Murkowski announced her support after, she said, Kennedy reassured her about his stance on vaccines. 

"He has made numerous commitments to me and my colleagues, promising to work with Congress to ensure public access to information and to base vaccine recommendations on data-driven, evidence-based, and medically sound research," Murkowski wrote Wednesday on X. "These commitments are important to me and, on balance, provide assurance for my vote."

Collins offered a similar statement this week, saying Kennedy had allayed her concerns about his stances on vaccines.

In addition to the CDC, the HHS secretary oversees the heads of the Food and Drug Administration, the National Institutes of Health and the Centers for Medicare & Medicaid Services.
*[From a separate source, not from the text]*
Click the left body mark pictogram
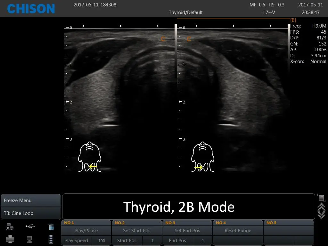Viewport: 328px width, 246px height. (x=90, y=157)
Kennedy initially ran for president last year as a Democrat before he launched an independent campaign. He eventually dropped his bid and endorsed Trump, taking his "Make America Healthy Again" message onto the campaign trail.

Kennedy’s call to more closely examine chemicals in the nation’s food brought support from both parties. But his past activism against vaccines and his advancement of false theories that they are linked to autism prevented him from winning any Democratic support.

“When you continue to sow doubt about settled science, it makes it impossible for us to move forward,” Maggie Hassan, D-N.H., told Kennedy in an emotional statement at a committee hearing last month. “So that’s what the problem is here, is the relitigating and the rehashing and the continuing to sow doubt so we can’t move forward. And it freezes us in place.”